Barefoot is also a binding precedent for the admissibility of dangerousness predictions. Thus, circuit courts have consistently ruled against granting a COA for constitutional claims to challenge the admissibility of this type of testimony. The Court continued to limit the scope of habeas corpus in Demosthenes v. Baal and Delo v. Stokes.

===Expert witnesses===
The Barefoot decision was one of the most criticized Supreme Court decisions in modern history for admitting psychiatric testimony of future dangerousness. Even though psychiatric testimony predicting dangerousness is widely considered unreliable, the Daubert standard has not curbed dubious expert testimony in capital cases.

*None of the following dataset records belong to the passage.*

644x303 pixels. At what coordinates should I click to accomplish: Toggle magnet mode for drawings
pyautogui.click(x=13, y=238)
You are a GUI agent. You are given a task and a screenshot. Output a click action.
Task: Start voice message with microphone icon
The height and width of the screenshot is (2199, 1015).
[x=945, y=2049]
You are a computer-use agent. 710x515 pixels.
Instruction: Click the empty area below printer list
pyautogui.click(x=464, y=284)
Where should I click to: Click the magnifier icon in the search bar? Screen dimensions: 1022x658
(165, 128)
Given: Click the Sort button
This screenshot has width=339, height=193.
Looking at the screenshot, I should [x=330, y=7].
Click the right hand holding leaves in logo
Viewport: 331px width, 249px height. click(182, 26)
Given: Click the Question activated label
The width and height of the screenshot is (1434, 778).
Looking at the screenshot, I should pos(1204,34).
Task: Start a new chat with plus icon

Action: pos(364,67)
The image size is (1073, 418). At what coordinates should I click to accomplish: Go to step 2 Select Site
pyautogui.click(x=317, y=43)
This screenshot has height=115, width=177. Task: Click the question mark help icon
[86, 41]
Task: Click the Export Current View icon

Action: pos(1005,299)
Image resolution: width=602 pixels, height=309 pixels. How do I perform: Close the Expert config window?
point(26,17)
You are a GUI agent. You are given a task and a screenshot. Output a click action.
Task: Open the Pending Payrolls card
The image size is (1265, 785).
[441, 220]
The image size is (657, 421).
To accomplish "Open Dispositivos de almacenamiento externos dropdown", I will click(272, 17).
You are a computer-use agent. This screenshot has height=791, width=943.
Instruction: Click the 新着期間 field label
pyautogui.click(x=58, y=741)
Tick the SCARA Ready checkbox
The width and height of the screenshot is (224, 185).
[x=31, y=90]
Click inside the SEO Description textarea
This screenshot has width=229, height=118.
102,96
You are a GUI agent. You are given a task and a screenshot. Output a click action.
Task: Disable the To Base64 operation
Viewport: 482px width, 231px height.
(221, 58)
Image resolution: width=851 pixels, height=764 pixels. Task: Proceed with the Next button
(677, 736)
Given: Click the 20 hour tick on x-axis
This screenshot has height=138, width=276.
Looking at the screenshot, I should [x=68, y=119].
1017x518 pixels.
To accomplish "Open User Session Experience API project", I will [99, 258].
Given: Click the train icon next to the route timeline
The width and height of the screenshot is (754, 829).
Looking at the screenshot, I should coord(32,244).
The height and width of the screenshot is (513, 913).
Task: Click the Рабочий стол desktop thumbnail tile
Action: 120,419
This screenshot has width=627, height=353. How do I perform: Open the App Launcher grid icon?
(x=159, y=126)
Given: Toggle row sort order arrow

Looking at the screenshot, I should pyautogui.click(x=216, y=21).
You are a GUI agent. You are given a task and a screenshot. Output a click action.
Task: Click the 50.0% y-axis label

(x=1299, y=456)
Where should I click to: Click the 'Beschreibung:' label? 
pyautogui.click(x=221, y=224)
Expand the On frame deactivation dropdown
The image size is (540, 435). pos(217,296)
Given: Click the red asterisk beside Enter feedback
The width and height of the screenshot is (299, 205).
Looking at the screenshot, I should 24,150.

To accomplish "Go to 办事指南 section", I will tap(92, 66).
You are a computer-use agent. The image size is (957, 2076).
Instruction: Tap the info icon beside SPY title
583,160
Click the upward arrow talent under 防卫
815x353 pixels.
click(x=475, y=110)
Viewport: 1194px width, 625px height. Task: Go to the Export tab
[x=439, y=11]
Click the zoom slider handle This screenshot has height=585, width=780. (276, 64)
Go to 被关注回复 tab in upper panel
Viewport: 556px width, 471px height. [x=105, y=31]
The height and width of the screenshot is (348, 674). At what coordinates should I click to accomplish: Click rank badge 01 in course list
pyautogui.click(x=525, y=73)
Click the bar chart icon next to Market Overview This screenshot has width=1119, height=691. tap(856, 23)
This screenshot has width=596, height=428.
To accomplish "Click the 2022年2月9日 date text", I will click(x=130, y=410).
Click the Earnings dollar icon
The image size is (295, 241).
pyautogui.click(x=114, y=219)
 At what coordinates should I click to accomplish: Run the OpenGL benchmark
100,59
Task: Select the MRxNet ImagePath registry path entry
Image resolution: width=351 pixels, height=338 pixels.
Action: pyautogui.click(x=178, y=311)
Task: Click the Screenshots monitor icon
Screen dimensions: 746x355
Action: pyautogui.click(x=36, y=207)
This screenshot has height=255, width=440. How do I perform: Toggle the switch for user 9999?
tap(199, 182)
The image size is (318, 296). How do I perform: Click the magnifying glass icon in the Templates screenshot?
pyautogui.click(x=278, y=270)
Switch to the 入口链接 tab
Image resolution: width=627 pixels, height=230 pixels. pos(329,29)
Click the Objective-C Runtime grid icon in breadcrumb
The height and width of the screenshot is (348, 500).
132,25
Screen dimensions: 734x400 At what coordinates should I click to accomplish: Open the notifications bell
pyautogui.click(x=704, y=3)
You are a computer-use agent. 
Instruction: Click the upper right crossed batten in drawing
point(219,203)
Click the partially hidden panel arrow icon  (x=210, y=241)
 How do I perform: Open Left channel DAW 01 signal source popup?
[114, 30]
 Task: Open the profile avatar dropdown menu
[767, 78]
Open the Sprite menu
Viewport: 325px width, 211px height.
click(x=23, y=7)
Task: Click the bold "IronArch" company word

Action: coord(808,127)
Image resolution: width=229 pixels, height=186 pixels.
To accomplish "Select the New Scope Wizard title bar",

The Court's decision in this death penalty case was very important in influencing the legal opinion regarding psychiatric predictions of dangerousness, a position with which the American Psychiatric Association and other medical ethicists disagree, leading some experts to conclude that a psychiatrist making such statements verges on the brink of being a quack. Forensic experts state that psychiatric testimony on ultimate questions at law is unreliable due to the inherent limitations of current psychiatric clinical and experimental knowledge and practice. Nevertheless, courts have been willing to accept such testimony despite the lack of empirical evidence that these predictions of future dangerousness are accurate, and the Court's highly criticized reliance on the adversarial system continues to be the precedent applied by circuit courts.

Ake v. Oklahoma held that indigent defendants who are unable afford to hire independent experts to rebut the dangerousness predictions of the state's psychiatric experts are entitled to state-paid assistance.

=== Dr. James Grigson aka "Dr. Death" ===
Dr. James P. Grigson, one of the psychiatrists that testified in this case, was expelled from the American Psychiatric Association and the Texas Association of Psychiatric Physicians (TAPP) for making statements in testimony on defendants he had not examined. The TAPP said his expulsion was due not only to his replies to hypothetical questions but also for predicting dangerousness with 100% certainty.